%%

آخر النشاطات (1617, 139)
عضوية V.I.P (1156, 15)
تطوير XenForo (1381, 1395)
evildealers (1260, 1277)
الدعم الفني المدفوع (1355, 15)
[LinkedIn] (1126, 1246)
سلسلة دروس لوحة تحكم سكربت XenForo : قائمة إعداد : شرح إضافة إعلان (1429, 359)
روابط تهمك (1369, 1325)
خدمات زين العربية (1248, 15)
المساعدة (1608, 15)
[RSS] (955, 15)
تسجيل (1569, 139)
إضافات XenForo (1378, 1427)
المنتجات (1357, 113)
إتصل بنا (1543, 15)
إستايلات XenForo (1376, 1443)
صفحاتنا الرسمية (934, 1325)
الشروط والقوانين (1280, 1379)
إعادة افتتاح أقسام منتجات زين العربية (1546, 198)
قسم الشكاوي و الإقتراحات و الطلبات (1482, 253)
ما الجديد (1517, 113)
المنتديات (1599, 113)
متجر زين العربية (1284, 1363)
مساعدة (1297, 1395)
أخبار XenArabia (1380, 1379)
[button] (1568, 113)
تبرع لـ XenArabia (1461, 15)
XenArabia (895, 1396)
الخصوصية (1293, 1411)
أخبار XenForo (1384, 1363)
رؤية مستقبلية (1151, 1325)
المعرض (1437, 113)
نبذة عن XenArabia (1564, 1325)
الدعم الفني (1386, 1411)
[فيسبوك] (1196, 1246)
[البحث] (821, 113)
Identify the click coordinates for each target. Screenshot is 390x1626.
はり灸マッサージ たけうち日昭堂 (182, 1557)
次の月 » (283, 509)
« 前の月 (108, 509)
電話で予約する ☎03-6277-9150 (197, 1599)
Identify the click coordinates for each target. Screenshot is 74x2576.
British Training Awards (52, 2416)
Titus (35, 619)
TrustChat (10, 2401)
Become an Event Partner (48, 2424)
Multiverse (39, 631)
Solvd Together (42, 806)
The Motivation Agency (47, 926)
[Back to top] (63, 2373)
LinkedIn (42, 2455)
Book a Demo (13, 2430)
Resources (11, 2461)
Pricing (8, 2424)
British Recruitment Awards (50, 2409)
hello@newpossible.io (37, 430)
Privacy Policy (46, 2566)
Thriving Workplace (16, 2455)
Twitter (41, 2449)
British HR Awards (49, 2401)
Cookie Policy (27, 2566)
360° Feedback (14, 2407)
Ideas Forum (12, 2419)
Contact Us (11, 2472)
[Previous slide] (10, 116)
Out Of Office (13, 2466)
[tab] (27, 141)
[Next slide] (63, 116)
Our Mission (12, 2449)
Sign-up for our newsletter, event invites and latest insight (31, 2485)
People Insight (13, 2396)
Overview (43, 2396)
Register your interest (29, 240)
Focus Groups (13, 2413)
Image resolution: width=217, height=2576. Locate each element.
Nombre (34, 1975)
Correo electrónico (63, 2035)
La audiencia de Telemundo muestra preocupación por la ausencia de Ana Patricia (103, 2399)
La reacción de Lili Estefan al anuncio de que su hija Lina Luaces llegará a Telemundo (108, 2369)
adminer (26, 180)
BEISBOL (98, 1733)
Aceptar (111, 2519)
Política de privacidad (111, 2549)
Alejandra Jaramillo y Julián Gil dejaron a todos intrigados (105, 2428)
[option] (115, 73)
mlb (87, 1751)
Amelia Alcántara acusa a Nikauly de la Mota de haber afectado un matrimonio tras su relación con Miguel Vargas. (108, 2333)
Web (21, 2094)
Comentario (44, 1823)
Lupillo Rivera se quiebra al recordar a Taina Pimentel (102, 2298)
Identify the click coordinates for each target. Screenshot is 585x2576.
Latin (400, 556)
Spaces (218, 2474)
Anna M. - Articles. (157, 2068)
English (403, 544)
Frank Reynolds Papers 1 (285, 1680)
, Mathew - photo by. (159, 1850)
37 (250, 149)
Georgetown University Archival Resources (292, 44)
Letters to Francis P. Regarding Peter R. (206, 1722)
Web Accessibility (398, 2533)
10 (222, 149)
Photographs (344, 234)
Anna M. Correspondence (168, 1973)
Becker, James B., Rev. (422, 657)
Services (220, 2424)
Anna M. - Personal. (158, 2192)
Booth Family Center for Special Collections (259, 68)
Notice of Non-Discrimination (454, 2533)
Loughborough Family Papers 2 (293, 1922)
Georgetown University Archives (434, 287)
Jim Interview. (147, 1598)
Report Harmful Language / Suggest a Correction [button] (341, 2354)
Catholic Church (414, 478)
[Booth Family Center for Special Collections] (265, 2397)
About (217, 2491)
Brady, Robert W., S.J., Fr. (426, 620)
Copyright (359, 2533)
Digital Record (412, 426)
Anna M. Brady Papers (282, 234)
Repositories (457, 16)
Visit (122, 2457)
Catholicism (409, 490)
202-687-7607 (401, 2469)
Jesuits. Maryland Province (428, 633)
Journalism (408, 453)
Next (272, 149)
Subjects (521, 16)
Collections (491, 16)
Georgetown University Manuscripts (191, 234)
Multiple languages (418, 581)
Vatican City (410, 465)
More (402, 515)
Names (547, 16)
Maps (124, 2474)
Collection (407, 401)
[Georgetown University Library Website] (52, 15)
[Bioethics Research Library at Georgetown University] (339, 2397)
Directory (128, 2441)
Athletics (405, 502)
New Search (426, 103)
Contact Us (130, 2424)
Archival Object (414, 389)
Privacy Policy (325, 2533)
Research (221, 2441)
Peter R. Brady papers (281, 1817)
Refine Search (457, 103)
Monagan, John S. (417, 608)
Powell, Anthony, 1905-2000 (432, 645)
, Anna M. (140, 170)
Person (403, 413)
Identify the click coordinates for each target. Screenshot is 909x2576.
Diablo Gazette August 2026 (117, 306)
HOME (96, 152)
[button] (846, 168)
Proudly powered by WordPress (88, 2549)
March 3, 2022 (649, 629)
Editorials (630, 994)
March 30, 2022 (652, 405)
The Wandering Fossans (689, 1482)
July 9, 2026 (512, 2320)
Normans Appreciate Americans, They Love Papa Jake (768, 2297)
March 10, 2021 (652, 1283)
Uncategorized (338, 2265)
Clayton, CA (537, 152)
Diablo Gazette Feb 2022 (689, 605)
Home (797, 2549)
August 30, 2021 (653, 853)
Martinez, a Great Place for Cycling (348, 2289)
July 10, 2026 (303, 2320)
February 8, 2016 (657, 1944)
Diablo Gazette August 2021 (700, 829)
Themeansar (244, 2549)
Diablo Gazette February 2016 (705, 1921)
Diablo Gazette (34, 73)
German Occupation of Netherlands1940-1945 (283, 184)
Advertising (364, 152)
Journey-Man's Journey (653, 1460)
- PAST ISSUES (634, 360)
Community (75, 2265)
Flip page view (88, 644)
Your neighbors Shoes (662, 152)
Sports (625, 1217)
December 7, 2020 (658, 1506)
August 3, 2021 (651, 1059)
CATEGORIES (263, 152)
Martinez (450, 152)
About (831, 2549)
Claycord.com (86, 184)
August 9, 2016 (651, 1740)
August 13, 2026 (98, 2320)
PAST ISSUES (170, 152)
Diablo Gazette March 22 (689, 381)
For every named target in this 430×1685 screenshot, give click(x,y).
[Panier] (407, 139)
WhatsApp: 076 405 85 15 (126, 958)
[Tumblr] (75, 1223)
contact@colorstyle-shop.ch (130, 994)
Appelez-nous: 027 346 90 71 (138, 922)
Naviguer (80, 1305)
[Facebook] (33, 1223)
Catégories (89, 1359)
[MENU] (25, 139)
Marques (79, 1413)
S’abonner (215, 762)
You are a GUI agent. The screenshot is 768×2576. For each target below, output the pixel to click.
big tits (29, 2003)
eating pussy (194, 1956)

%%

> [TASK DIRECTIONS]
In the data above, start at the line that has "المنتجات (1357, 113)", stop after the line that has "مساعدة (1297, 1395)", and print every line in between exactly as it stands.

> [SOLUTION FOR THIS TASK]
المنتجات (1357, 113)
إتصل بنا (1543, 15)
إستايلات XenForo (1376, 1443)
صفحاتنا الرسمية (934, 1325)
الشروط والقوانين (1280, 1379)
إعادة افتتاح أقسام منتجات زين العربية (1546, 198)
قسم الشكاوي و الإقتراحات و الطلبات (1482, 253)
ما الجديد (1517, 113)
المنتديات (1599, 113)
متجر زين العربية (1284, 1363)
مساعدة (1297, 1395)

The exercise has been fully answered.